__Data in this exercise__.
============================================================

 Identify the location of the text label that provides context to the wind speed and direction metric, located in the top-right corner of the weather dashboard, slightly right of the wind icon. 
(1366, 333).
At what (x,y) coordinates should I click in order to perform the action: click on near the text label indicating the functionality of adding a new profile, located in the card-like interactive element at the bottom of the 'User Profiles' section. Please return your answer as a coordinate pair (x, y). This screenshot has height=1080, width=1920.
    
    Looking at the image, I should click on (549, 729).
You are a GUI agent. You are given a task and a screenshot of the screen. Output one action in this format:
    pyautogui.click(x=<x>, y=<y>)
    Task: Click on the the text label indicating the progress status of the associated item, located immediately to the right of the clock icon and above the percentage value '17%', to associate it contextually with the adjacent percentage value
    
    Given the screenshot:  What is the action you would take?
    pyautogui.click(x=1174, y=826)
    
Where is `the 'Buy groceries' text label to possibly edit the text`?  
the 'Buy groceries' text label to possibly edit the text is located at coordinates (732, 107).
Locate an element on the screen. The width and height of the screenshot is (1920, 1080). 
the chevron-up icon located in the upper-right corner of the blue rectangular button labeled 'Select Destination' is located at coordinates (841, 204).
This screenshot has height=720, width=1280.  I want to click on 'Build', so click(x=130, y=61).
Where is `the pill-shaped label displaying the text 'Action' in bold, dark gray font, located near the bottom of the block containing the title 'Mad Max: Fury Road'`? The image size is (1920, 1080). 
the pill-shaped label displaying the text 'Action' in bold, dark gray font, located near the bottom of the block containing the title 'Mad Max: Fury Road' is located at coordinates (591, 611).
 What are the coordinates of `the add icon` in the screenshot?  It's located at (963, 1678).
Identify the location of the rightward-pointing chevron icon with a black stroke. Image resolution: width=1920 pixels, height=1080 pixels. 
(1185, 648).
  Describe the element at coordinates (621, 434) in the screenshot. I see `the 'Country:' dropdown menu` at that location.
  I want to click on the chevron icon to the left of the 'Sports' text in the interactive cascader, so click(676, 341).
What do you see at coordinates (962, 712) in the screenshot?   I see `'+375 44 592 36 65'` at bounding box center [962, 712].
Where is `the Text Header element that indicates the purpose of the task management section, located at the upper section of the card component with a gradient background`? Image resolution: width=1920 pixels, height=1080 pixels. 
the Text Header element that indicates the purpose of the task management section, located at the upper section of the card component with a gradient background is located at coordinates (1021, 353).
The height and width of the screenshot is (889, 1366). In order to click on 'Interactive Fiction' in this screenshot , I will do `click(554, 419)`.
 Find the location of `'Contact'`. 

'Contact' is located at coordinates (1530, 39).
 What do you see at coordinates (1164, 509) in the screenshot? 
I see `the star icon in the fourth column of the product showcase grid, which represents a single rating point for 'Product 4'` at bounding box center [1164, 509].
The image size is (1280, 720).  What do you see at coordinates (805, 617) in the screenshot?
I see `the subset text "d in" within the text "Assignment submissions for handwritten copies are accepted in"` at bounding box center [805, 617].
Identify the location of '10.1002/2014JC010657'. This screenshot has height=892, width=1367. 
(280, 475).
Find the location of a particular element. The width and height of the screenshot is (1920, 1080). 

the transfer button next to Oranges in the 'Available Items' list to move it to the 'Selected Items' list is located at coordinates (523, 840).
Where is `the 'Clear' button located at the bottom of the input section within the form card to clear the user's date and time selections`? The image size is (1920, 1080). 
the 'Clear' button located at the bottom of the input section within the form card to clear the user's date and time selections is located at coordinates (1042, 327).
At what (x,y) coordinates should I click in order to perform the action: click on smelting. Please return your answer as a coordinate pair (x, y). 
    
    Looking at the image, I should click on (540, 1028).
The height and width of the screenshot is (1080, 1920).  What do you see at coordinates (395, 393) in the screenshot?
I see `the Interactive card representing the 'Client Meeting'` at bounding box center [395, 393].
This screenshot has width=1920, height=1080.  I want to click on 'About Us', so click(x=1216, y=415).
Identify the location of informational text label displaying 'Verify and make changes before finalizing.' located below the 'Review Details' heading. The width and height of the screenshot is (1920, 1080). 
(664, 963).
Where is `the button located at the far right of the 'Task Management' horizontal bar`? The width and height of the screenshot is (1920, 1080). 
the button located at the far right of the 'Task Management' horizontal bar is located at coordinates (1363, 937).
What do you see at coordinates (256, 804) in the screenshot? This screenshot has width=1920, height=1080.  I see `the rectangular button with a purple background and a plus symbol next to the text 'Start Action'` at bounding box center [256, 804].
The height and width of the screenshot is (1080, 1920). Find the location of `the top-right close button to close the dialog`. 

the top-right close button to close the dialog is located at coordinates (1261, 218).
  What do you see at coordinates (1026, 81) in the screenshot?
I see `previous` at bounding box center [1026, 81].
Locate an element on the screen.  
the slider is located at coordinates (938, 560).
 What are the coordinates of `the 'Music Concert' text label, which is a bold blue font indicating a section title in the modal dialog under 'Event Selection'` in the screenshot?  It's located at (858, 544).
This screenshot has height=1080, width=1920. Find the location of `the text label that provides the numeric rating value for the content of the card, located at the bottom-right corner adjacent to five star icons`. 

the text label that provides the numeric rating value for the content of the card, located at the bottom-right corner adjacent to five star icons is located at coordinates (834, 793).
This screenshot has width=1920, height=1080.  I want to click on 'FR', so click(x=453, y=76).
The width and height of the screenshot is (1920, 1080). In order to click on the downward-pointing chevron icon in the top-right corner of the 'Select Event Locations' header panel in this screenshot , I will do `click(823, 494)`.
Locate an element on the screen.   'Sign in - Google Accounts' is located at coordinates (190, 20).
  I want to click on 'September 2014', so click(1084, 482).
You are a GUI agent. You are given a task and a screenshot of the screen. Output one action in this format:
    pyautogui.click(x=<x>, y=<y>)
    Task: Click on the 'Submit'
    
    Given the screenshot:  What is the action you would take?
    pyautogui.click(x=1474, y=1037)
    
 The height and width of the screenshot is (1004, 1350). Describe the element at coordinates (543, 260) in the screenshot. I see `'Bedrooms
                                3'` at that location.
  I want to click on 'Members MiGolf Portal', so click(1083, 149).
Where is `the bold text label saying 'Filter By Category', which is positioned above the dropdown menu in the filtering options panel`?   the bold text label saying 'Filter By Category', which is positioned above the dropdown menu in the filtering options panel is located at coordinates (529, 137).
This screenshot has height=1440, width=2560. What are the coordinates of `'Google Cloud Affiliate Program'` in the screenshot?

============================================================

__Required task__.
Copy all of the data above line for line, keeping every character and all spacing unchanged.

__Output below__.
 Identify the location of the text label that provides context to the wind speed and direction metric, located in the top-right corner of the weather dashboard, slightly right of the wind icon. 
(1366, 333).
At what (x,y) coordinates should I click in order to perform the action: click on near the text label indicating the functionality of adding a new profile, located in the card-like interactive element at the bottom of the 'User Profiles' section. Please return your answer as a coordinate pair (x, y). This screenshot has height=1080, width=1920.
    
    Looking at the image, I should click on (549, 729).
You are a GUI agent. You are given a task and a screenshot of the screen. Output one action in this format:
    pyautogui.click(x=<x>, y=<y>)
    Task: Click on the the text label indicating the progress status of the associated item, located immediately to the right of the clock icon and above the percentage value '17%', to associate it contextually with the adjacent percentage value
    
    Given the screenshot:  What is the action you would take?
    pyautogui.click(x=1174, y=826)
    
Where is `the 'Buy groceries' text label to possibly edit the text`?  
the 'Buy groceries' text label to possibly edit the text is located at coordinates (732, 107).
Locate an element on the screen. The width and height of the screenshot is (1920, 1080). 
the chevron-up icon located in the upper-right corner of the blue rectangular button labeled 'Select Destination' is located at coordinates (841, 204).
This screenshot has height=720, width=1280.  I want to click on 'Build', so click(x=130, y=61).
Where is `the pill-shaped label displaying the text 'Action' in bold, dark gray font, located near the bottom of the block containing the title 'Mad Max: Fury Road'`? The image size is (1920, 1080). 
the pill-shaped label displaying the text 'Action' in bold, dark gray font, located near the bottom of the block containing the title 'Mad Max: Fury Road' is located at coordinates (591, 611).
 What are the coordinates of `the add icon` in the screenshot?  It's located at (963, 1678).
Identify the location of the rightward-pointing chevron icon with a black stroke. Image resolution: width=1920 pixels, height=1080 pixels. 
(1185, 648).
  Describe the element at coordinates (621, 434) in the screenshot. I see `the 'Country:' dropdown menu` at that location.
  I want to click on the chevron icon to the left of the 'Sports' text in the interactive cascader, so click(676, 341).
What do you see at coordinates (962, 712) in the screenshot?   I see `'+375 44 592 36 65'` at bounding box center [962, 712].
Where is `the Text Header element that indicates the purpose of the task management section, located at the upper section of the card component with a gradient background`? Image resolution: width=1920 pixels, height=1080 pixels. 
the Text Header element that indicates the purpose of the task management section, located at the upper section of the card component with a gradient background is located at coordinates (1021, 353).
The height and width of the screenshot is (889, 1366). In order to click on 'Interactive Fiction' in this screenshot , I will do `click(554, 419)`.
 Find the location of `'Contact'`. 

'Contact' is located at coordinates (1530, 39).
 What do you see at coordinates (1164, 509) in the screenshot? 
I see `the star icon in the fourth column of the product showcase grid, which represents a single rating point for 'Product 4'` at bounding box center [1164, 509].
The image size is (1280, 720).  What do you see at coordinates (805, 617) in the screenshot?
I see `the subset text "d in" within the text "Assignment submissions for handwritten copies are accepted in"` at bounding box center [805, 617].
Identify the location of '10.1002/2014JC010657'. This screenshot has height=892, width=1367. 
(280, 475).
Find the location of a particular element. The width and height of the screenshot is (1920, 1080). 

the transfer button next to Oranges in the 'Available Items' list to move it to the 'Selected Items' list is located at coordinates (523, 840).
Where is `the 'Clear' button located at the bottom of the input section within the form card to clear the user's date and time selections`? The image size is (1920, 1080). 
the 'Clear' button located at the bottom of the input section within the form card to clear the user's date and time selections is located at coordinates (1042, 327).
At what (x,y) coordinates should I click in order to perform the action: click on smelting. Please return your answer as a coordinate pair (x, y). 
    
    Looking at the image, I should click on (540, 1028).
The height and width of the screenshot is (1080, 1920).  What do you see at coordinates (395, 393) in the screenshot?
I see `the Interactive card representing the 'Client Meeting'` at bounding box center [395, 393].
This screenshot has width=1920, height=1080.  I want to click on 'About Us', so click(x=1216, y=415).
Identify the location of informational text label displaying 'Verify and make changes before finalizing.' located below the 'Review Details' heading. The width and height of the screenshot is (1920, 1080). 
(664, 963).
Where is `the button located at the far right of the 'Task Management' horizontal bar`? The width and height of the screenshot is (1920, 1080). 
the button located at the far right of the 'Task Management' horizontal bar is located at coordinates (1363, 937).
What do you see at coordinates (256, 804) in the screenshot? This screenshot has width=1920, height=1080.  I see `the rectangular button with a purple background and a plus symbol next to the text 'Start Action'` at bounding box center [256, 804].
The height and width of the screenshot is (1080, 1920). Find the location of `the top-right close button to close the dialog`. 

the top-right close button to close the dialog is located at coordinates (1261, 218).
  What do you see at coordinates (1026, 81) in the screenshot?
I see `previous` at bounding box center [1026, 81].
Locate an element on the screen.  
the slider is located at coordinates (938, 560).
 What are the coordinates of `the 'Music Concert' text label, which is a bold blue font indicating a section title in the modal dialog under 'Event Selection'` in the screenshot?  It's located at (858, 544).
This screenshot has height=1080, width=1920. Find the location of `the text label that provides the numeric rating value for the content of the card, located at the bottom-right corner adjacent to five star icons`. 

the text label that provides the numeric rating value for the content of the card, located at the bottom-right corner adjacent to five star icons is located at coordinates (834, 793).
This screenshot has width=1920, height=1080.  I want to click on 'FR', so click(x=453, y=76).
The width and height of the screenshot is (1920, 1080). In order to click on the downward-pointing chevron icon in the top-right corner of the 'Select Event Locations' header panel in this screenshot , I will do `click(823, 494)`.
Locate an element on the screen.   'Sign in - Google Accounts' is located at coordinates (190, 20).
  I want to click on 'September 2014', so click(1084, 482).
You are a GUI agent. You are given a task and a screenshot of the screen. Output one action in this format:
    pyautogui.click(x=<x>, y=<y>)
    Task: Click on the 'Submit'
    
    Given the screenshot:  What is the action you would take?
    pyautogui.click(x=1474, y=1037)
    
 The height and width of the screenshot is (1004, 1350). Describe the element at coordinates (543, 260) in the screenshot. I see `'Bedrooms
                                3'` at that location.
  I want to click on 'Members MiGolf Portal', so click(1083, 149).
Where is `the bold text label saying 'Filter By Category', which is positioned above the dropdown menu in the filtering options panel`?   the bold text label saying 'Filter By Category', which is positioned above the dropdown menu in the filtering options panel is located at coordinates (529, 137).
This screenshot has height=1440, width=2560. What are the coordinates of `'Google Cloud Affiliate Program'` in the screenshot?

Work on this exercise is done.